From the data below, copy exactly the lines that lie between the one holding "Stratégies (168, 11)" and the one holding "Développement d'applications mobiles", including both, and nothing more.
** Opening Dataset content block **
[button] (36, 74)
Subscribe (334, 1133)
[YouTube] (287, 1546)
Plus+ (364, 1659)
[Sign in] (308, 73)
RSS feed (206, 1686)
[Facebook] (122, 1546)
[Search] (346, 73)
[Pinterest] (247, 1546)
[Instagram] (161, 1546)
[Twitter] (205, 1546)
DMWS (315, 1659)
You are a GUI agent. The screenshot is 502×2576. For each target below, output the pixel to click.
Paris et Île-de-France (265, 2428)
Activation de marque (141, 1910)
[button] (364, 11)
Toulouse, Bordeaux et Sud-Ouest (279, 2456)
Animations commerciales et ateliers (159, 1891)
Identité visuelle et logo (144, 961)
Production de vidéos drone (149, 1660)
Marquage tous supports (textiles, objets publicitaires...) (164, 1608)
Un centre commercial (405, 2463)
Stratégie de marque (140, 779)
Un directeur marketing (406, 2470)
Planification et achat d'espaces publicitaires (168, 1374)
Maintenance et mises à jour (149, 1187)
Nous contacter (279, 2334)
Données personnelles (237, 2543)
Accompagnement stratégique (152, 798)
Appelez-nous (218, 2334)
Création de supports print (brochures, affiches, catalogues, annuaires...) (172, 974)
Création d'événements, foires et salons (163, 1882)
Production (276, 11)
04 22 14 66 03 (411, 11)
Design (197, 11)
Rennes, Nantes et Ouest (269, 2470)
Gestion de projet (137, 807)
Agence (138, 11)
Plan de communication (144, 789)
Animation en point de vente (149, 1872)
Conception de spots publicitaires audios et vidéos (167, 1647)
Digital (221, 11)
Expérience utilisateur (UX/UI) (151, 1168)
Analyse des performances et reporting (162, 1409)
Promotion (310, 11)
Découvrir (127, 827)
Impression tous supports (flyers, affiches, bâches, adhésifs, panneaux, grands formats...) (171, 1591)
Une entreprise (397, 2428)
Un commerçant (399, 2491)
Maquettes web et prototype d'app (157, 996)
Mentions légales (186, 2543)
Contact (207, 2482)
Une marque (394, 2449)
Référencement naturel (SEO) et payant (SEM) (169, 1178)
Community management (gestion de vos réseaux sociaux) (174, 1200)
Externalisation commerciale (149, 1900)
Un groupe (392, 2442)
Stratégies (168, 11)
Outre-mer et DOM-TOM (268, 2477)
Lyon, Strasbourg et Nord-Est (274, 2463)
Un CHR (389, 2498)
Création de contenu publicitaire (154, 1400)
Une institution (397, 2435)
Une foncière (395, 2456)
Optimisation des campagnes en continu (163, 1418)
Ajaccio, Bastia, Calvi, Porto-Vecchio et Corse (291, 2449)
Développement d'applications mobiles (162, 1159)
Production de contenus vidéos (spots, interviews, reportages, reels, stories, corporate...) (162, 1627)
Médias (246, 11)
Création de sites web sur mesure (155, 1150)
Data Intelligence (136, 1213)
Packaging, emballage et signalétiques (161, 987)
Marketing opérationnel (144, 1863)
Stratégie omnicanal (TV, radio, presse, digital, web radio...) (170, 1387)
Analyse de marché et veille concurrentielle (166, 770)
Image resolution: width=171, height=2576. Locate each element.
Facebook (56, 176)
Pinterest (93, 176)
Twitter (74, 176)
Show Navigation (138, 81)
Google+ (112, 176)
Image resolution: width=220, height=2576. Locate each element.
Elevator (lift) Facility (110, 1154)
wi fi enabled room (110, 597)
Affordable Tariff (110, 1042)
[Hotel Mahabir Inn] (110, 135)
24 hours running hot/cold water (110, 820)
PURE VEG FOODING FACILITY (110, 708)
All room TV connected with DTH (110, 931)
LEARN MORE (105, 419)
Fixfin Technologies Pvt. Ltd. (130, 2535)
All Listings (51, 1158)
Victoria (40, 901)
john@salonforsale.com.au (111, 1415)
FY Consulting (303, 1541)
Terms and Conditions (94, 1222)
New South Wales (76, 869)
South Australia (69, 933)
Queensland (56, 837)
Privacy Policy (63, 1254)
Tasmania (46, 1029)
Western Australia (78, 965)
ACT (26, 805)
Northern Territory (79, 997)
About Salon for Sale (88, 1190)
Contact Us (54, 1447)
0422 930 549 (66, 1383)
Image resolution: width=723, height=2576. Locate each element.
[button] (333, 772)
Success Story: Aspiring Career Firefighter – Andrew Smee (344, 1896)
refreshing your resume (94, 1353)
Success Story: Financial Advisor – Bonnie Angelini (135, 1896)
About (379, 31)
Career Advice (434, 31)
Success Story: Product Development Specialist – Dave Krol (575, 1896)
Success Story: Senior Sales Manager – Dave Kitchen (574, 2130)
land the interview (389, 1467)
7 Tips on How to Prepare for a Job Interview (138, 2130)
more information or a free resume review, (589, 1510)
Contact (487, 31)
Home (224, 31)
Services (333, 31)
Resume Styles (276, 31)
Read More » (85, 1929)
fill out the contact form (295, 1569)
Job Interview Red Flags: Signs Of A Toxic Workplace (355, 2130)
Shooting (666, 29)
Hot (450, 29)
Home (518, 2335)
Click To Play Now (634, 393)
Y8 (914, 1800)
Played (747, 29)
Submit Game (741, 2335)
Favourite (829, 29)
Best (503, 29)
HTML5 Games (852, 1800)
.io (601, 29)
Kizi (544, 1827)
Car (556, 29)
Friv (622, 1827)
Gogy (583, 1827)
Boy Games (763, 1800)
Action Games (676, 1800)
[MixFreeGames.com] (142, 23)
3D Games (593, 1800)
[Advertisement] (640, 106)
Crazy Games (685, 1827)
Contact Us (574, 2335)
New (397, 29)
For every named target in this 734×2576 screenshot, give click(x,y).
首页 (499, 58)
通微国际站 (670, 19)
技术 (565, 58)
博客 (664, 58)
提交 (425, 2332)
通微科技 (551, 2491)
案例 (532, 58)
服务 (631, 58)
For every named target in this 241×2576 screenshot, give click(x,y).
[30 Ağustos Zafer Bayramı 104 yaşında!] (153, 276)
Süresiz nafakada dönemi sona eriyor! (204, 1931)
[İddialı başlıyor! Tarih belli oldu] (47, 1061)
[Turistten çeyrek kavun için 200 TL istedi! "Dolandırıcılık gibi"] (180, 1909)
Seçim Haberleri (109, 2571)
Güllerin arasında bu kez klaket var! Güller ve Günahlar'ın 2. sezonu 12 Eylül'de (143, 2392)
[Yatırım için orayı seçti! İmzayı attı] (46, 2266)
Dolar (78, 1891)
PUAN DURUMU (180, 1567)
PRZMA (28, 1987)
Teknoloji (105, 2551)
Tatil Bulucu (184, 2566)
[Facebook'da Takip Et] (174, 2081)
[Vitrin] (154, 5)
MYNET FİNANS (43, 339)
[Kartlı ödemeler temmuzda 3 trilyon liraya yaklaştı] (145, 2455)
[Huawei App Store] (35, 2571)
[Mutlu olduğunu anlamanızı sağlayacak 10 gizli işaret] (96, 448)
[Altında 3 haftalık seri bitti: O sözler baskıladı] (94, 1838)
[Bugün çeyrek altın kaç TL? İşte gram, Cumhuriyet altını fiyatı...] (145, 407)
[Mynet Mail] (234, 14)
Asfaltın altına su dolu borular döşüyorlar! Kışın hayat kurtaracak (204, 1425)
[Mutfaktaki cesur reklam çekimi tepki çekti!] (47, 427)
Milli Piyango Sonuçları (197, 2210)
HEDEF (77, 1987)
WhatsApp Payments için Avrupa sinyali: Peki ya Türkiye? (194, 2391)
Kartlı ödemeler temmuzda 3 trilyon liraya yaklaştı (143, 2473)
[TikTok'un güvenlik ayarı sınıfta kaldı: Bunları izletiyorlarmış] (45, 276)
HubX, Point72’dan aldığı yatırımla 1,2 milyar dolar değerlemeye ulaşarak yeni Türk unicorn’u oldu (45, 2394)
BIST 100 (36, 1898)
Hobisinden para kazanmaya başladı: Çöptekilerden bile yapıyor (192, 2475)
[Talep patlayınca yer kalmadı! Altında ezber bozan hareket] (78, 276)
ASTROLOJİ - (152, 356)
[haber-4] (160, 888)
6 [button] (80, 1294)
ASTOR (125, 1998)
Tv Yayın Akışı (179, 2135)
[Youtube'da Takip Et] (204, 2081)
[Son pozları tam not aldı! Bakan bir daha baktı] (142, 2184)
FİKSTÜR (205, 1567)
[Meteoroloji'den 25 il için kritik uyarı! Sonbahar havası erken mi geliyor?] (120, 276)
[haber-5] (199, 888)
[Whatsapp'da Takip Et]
** Closing Dataset content block **
• Task solution:
Stratégies (168, 11)
Outre-mer et DOM-TOM (268, 2477)
Lyon, Strasbourg et Nord-Est (274, 2463)
Un CHR (389, 2498)
Création de contenu publicitaire (154, 1400)
Une institution (397, 2435)
Une foncière (395, 2456)
Optimisation des campagnes en continu (163, 1418)
Ajaccio, Bastia, Calvi, Porto-Vecchio et Corse (291, 2449)
Développement d'applications mobiles (162, 1159)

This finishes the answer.